## TASK REQUIREMENTS
Each entry is to be transcribed exactly, with nothing added or dropped.

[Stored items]

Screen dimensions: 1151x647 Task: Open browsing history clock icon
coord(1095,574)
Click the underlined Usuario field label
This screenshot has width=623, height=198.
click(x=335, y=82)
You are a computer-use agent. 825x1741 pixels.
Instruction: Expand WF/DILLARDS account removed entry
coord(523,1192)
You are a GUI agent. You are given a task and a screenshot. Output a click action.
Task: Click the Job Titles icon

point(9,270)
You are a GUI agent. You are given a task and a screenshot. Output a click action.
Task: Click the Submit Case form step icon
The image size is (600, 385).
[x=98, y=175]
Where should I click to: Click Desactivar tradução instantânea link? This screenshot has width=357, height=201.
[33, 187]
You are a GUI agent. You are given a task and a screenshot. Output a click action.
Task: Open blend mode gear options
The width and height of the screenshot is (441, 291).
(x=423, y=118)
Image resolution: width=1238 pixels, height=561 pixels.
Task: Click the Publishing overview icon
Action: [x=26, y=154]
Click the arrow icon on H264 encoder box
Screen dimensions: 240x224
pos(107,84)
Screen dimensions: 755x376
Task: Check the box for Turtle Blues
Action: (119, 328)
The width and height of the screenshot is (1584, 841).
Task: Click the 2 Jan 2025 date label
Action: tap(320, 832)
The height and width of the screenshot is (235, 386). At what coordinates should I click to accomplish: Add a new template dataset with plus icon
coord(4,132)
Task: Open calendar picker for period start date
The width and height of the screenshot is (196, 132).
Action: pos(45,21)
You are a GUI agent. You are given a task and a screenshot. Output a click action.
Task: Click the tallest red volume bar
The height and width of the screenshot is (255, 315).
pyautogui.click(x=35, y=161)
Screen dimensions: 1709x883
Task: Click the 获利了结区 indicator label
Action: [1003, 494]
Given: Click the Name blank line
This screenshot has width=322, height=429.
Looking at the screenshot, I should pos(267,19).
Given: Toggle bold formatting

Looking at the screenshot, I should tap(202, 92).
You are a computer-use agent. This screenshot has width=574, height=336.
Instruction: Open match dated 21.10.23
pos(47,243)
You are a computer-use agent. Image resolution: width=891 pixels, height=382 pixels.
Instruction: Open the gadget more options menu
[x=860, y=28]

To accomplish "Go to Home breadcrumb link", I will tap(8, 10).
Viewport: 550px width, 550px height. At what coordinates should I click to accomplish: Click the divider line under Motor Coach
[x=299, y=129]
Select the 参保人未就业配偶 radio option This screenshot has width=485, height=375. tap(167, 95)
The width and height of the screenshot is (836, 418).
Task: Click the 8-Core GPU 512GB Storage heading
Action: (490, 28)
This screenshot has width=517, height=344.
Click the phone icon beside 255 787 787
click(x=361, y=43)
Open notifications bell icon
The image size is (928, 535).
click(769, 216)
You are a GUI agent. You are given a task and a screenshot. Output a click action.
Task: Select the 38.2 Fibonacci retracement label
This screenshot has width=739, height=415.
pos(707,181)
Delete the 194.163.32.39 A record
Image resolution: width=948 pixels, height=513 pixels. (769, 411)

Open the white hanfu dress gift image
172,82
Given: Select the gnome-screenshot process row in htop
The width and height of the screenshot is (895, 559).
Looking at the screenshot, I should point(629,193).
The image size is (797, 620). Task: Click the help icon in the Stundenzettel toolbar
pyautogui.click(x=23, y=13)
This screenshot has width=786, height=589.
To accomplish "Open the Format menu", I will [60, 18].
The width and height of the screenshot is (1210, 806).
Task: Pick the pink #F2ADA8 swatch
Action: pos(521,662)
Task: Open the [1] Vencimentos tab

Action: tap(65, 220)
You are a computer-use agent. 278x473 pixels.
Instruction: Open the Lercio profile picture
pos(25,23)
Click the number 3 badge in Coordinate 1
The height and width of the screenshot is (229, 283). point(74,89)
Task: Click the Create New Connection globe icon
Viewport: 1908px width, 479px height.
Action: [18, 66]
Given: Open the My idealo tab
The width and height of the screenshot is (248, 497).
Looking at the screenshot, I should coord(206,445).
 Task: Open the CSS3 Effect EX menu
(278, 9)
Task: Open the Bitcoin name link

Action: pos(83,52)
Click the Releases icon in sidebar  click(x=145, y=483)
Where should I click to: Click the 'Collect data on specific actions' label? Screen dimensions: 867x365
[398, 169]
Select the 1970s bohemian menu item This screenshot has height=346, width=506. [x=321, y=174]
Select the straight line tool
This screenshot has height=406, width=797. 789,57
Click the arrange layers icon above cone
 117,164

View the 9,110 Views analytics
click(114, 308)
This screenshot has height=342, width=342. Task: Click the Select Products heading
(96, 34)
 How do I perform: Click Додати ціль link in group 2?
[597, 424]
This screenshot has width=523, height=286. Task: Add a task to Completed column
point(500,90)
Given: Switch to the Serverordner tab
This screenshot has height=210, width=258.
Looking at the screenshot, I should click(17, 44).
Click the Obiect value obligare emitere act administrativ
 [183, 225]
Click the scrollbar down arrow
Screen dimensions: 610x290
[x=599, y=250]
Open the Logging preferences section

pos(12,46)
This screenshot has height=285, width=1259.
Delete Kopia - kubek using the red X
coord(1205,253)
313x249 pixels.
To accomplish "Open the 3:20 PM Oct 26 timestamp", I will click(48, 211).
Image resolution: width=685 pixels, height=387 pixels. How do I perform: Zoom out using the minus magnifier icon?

## WRITTEN ANSWER
Screen dimensions: 1151x647 Task: Open browsing history clock icon
coord(1095,574)
Click the underlined Usuario field label
This screenshot has width=623, height=198.
click(x=335, y=82)
You are a computer-use agent. 825x1741 pixels.
Instruction: Expand WF/DILLARDS account removed entry
coord(523,1192)
You are a GUI agent. You are given a task and a screenshot. Output a click action.
Task: Click the Job Titles icon

point(9,270)
You are a GUI agent. You are given a task and a screenshot. Output a click action.
Task: Click the Submit Case form step icon
The image size is (600, 385).
[x=98, y=175]
Where should I click to: Click Desactivar tradução instantânea link? This screenshot has width=357, height=201.
[33, 187]
You are a GUI agent. You are given a task and a screenshot. Output a click action.
Task: Open blend mode gear options
The width and height of the screenshot is (441, 291).
(x=423, y=118)
Image resolution: width=1238 pixels, height=561 pixels.
Task: Click the Publishing overview icon
Action: [x=26, y=154]
Click the arrow icon on H264 encoder box
Screen dimensions: 240x224
pos(107,84)
Screen dimensions: 755x376
Task: Check the box for Turtle Blues
Action: (119, 328)
The width and height of the screenshot is (1584, 841).
Task: Click the 2 Jan 2025 date label
Action: tap(320, 832)
The height and width of the screenshot is (235, 386). At what coordinates should I click to accomplish: Add a new template dataset with plus icon
coord(4,132)
Task: Open calendar picker for period start date
The width and height of the screenshot is (196, 132).
Action: pos(45,21)
You are a GUI agent. You are given a task and a screenshot. Output a click action.
Task: Click the tallest red volume bar
The height and width of the screenshot is (255, 315).
pyautogui.click(x=35, y=161)
Screen dimensions: 1709x883
Task: Click the 获利了结区 indicator label
Action: [1003, 494]
Given: Click the Name blank line
This screenshot has width=322, height=429.
Looking at the screenshot, I should pos(267,19).
Given: Toggle bold formatting

Looking at the screenshot, I should tap(202, 92).
You are a computer-use agent. This screenshot has width=574, height=336.
Instruction: Open match dated 21.10.23
pos(47,243)
You are a computer-use agent. Image resolution: width=891 pixels, height=382 pixels.
Instruction: Open the gadget more options menu
[x=860, y=28]

To accomplish "Go to Home breadcrumb link", I will tap(8, 10).
Viewport: 550px width, 550px height. At what coordinates should I click to accomplish: Click the divider line under Motor Coach
[x=299, y=129]
Select the 参保人未就业配偶 radio option This screenshot has width=485, height=375. tap(167, 95)
The width and height of the screenshot is (836, 418).
Task: Click the 8-Core GPU 512GB Storage heading
Action: (490, 28)
This screenshot has width=517, height=344.
Click the phone icon beside 255 787 787
click(x=361, y=43)
Open notifications bell icon
The image size is (928, 535).
click(769, 216)
You are a GUI agent. You are given a task and a screenshot. Output a click action.
Task: Select the 38.2 Fibonacci retracement label
This screenshot has width=739, height=415.
pos(707,181)
Delete the 194.163.32.39 A record
Image resolution: width=948 pixels, height=513 pixels. (769, 411)

Open the white hanfu dress gift image
172,82
Given: Select the gnome-screenshot process row in htop
The width and height of the screenshot is (895, 559).
Looking at the screenshot, I should point(629,193).
The image size is (797, 620). Task: Click the help icon in the Stundenzettel toolbar
pyautogui.click(x=23, y=13)
This screenshot has width=786, height=589.
To accomplish "Open the Format menu", I will [60, 18].
The width and height of the screenshot is (1210, 806).
Task: Pick the pink #F2ADA8 swatch
Action: pos(521,662)
Task: Open the [1] Vencimentos tab

Action: tap(65, 220)
You are a computer-use agent. 278x473 pixels.
Instruction: Open the Lercio profile picture
pos(25,23)
Click the number 3 badge in Coordinate 1
The height and width of the screenshot is (229, 283). point(74,89)
Task: Click the Create New Connection globe icon
Viewport: 1908px width, 479px height.
Action: [18, 66]
Given: Open the My idealo tab
The width and height of the screenshot is (248, 497).
Looking at the screenshot, I should coord(206,445).
 Task: Open the CSS3 Effect EX menu
(278, 9)
Task: Open the Bitcoin name link

Action: pos(83,52)
Click the Releases icon in sidebar  click(x=145, y=483)
Where should I click to: Click the 'Collect data on specific actions' label? Screen dimensions: 867x365
[398, 169]
Select the 1970s bohemian menu item This screenshot has height=346, width=506. [x=321, y=174]
Select the straight line tool
This screenshot has height=406, width=797. 789,57
Click the arrange layers icon above cone
 117,164

View the 9,110 Views analytics
click(114, 308)
This screenshot has height=342, width=342. Task: Click the Select Products heading
(96, 34)
 How do I perform: Click Додати ціль link in group 2?
[597, 424]
This screenshot has width=523, height=286. Task: Add a task to Completed column
point(500,90)
Given: Switch to the Serverordner tab
This screenshot has height=210, width=258.
Looking at the screenshot, I should click(17, 44).
Click the Obiect value obligare emitere act administrativ
 [183, 225]
Click the scrollbar down arrow
Screen dimensions: 610x290
[x=599, y=250]
Open the Logging preferences section

pos(12,46)
This screenshot has height=285, width=1259.
Delete Kopia - kubek using the red X
coord(1205,253)
313x249 pixels.
To accomplish "Open the 3:20 PM Oct 26 timestamp", I will click(48, 211).
Image resolution: width=685 pixels, height=387 pixels. How do I perform: Zoom out using the minus magnifier icon?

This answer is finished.